Chinese stocks—and related ETFs

I got home late last night and flipped on the TV to watch baseball.  What came on first was Bloomberg TV, where reporters in London (?) and Hong Kong were exchanging near-hysterical comments about the declining Shanghai and Shenzhen stock markets.

The facts couldn’t have been much more at odds with their dire pronouncements.  Yes, the markets were down by 2% – 3%.  Yes, a small number of stocks were limit down.  But the markets were relatively stable and trading was orderly.  Given, however, that the main concern for global investors, as well as Chinese participants in the domestic stock markets, is to have China shrink the still-large amount of margin debt outstanding without a market collapse, overnight market action in Shanghai and Shenzhen  was a very positive development.  As it turns out, although the markets closed down slightly for the day, they were even up at one point.  Volumes were reasonable, too.  Let’s hope this continues.

(An aside:  the Bloomberg TV spectacle I witnessed is one more illustration, if anyone needed it, that the recent shakeup of the Bloomberg news organization is taking it further down the road toward infotainment and away from analysis.)

 

I came across a Factset article this morning discussing the performance of ETFs that specialize in small-cap Chinese stocks.  These have been the center of speculative activity in China over the past year.  But they have also been an area subject at times to protracted trading suspensions for some stocks and to days where some have been limit-up or limit-down with no trade.  The short story is that thanks to fair value pricing the ETFs themselves have experienced no problems.  More on this tomorrow.

Chinese stock markets

After recently stabilizing and then rising by about 15%, Chinese stock markets gave up half their gains overnight, causing worry in global financial markets.

For what it’s worth, given that I don’t follow the mainland Chinese stock markets carefully, this is what I think is going on.

Three important factors:

–a government crackdown on real estate speculation has shunted tons of “hot” money into stocks

–Beijing didn’t pay much attention to direct and indirect margin trading ( indirect meaning commercial loans collateralized by stocks bought with loan proceeds, which avoid the letter of the law), thereby allowing speculators to leverage themselves very highly

–stock market rules set limits on the daily movement in individual stocks to + / – 10%.  The way this works is that the exchange attempts to set an opening price at the start of the day.   Let’s say yesterday’s close was 100.  The exchange sees there are sellers at 100 but no buyers.  So it waits a little while and then moves the proposed opening to 99.50. Again sellers but no buyers.  So it moves the proposed opening to 99.  Same thing.  So the proposed opening price continues to ratchet down either until buyers emerge or the proposed price reaches 90.  In the latter case, the price remains at 90 until either buyers appear or the trading day closes.  The same process happens the following day.  (Of course, there might be overwhelming upward pressure as well, in which case the price ratchets up without trade, or stocks might trade–as appears was the case overnight–for part of the day before reaching the daily limit price.)

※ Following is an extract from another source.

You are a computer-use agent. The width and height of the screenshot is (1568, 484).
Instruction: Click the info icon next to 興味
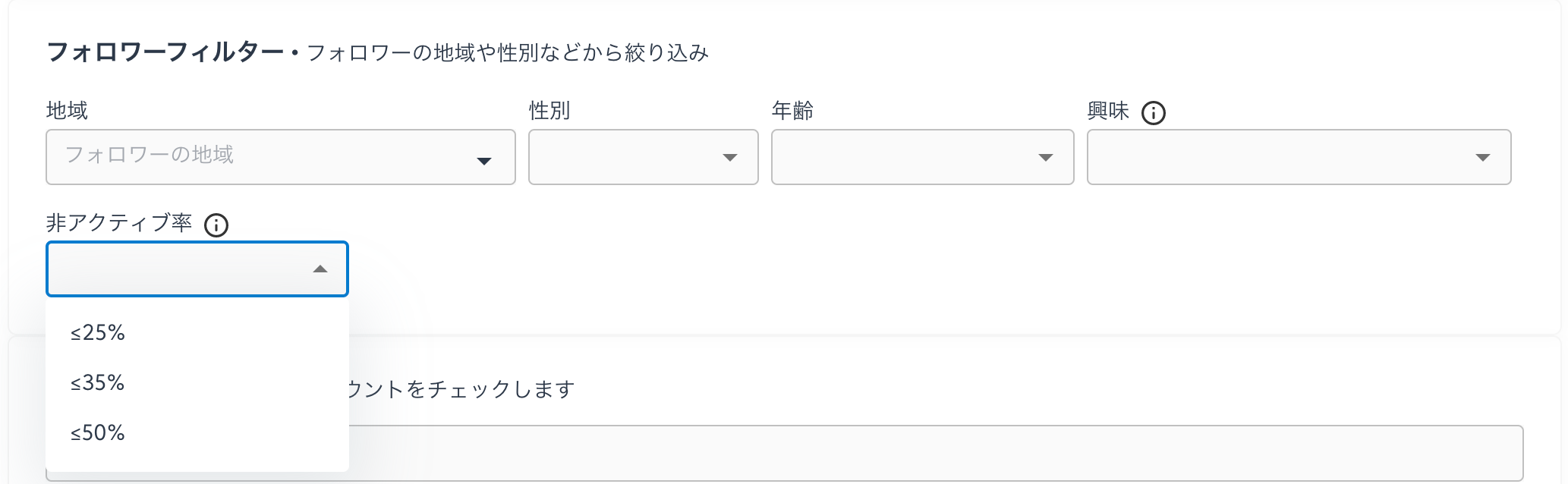coord(1153,113)
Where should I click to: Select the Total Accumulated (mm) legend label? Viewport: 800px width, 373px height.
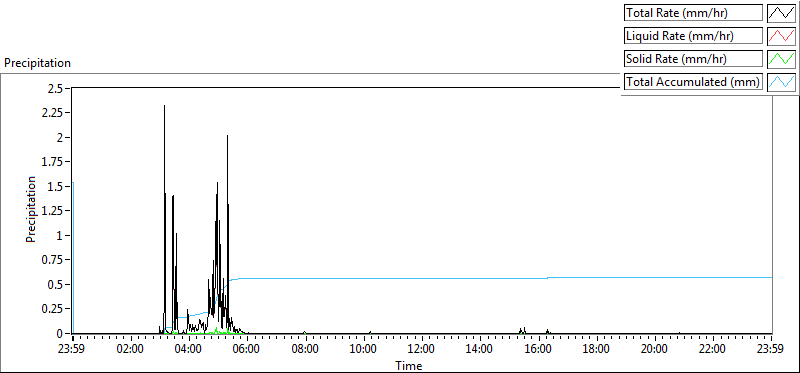[693, 82]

snowballing downward pressure

A big problem with the daily limit system is that in times of stress often no selling gets done.  For speculators who get margin calls, this means that each day the amount they owe their broker rises (as the market falls) and they can’t take any action to stop the bleeding.  So a horrible sense of panic comes into the market.

The resulting downward spiral is what Beijing was trying to fix when it initiated extraordinary market stabilization measures a short while ago.

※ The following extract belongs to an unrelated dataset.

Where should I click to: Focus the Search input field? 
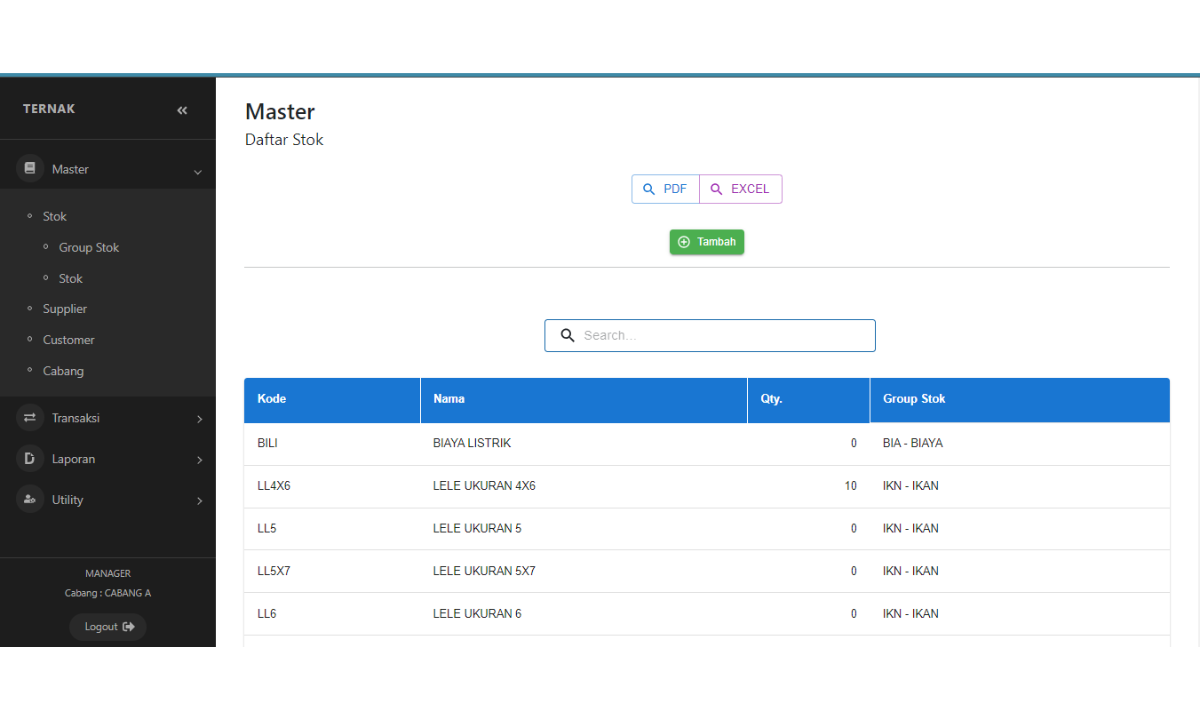(720, 336)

The first step in recovery is to stop the market decline.

The second–which is where we are now, I think–is to begin to unwind the enormous margin position that Beijing inadvertently allowed to develop.  The only way to do this is to gradually withdraw the official props under the market, not enough to have the market freeze up again but enough to allow selling to happen.  My guess is that this is what is starting to go on now.  The keys to watch are volume figures and the total value of transactions–the higher, the better.  Unfortunately, I can’t volume figures for today’s trade anywhere.

effects?

In my experience, most emerging stock markets have problems like this in their early days.  Once the crisis is over, authorities usually pay better attention to margin debt.  Invariably, they effectively dismantle the daily limit rule.

Typically, stock market problems have no overall negative effects on the economy.

In the short term, however, margin or redemption selling can create perverse market signals.  Forced sellers liquidate what they can, not necessarily what they want to.  This means, for example, that Hong Kong stocks can come under pressure.  It also suggests that smaller, low-quality stocks may outperform blue chips–the former will be suspended while the latter go down.

This can be a real disaster for margin speculators, who may be left with an account that technically has equity in it but is filled with unsalable junk.  On the other hand, the forced nature of a margin-related selloff can give new entrants a chance to buy high-quality stocks at distressed prices.

One seemingly odd sign that the worst is over will be a collapse in smaller stocks as larger ones are beginning to rise again.  This means that buyer interest is returning to the smaller ones and they’ve resumed trading, which is a much better state than they’re in today.

Another, perhaps lagging, indicator that the worst is over would be Beijing ending the daily trading limit rule.

How long will the cleansing process take?

I don’t know enough detail to have an educated guess.  A couple of months would be my initial estimate.